───── Data for this exercise
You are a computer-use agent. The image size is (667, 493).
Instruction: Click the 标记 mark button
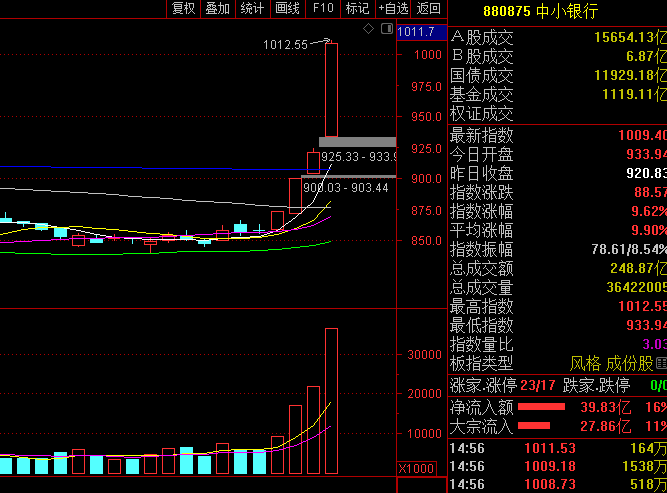(357, 9)
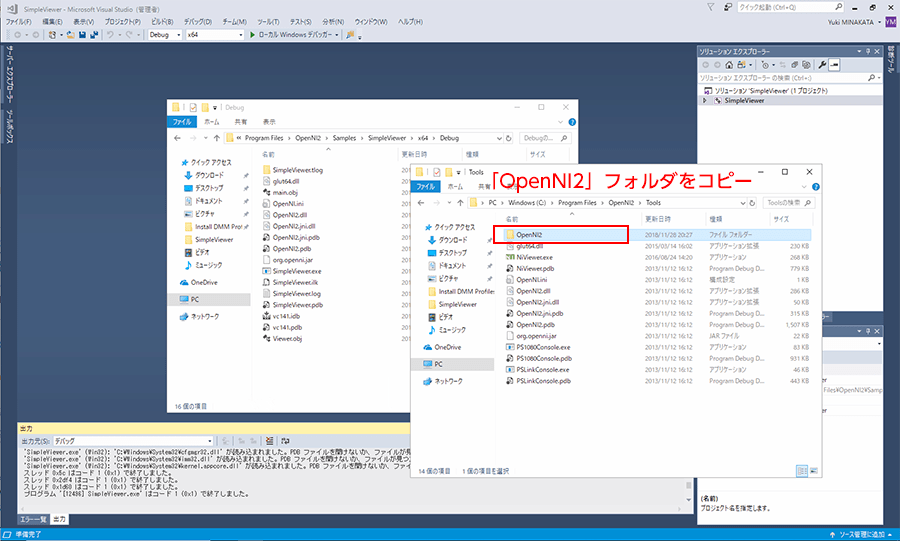Open Properties wrench icon in Solution Explorer
Screen dimensions: 900x541
click(x=822, y=65)
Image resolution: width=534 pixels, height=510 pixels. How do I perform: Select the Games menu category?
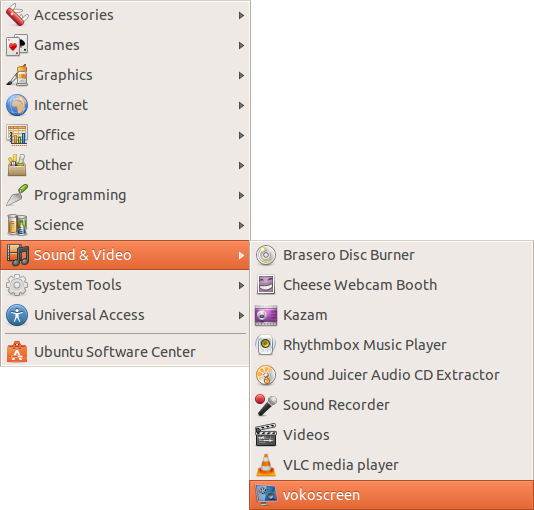(125, 45)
──────────
◆ **Exercise details**: Return every entry of the data above verbatim, with no images included.

◆ **Written reply**:
You are a computer-use agent. The image size is (667, 493).
Instruction: Click the 标记 mark button
(357, 9)
Open Properties wrench icon in Solution Explorer
Screen dimensions: 900x541
click(x=822, y=65)
Image resolution: width=534 pixels, height=510 pixels. How do I perform: Select the Games menu category?
(125, 45)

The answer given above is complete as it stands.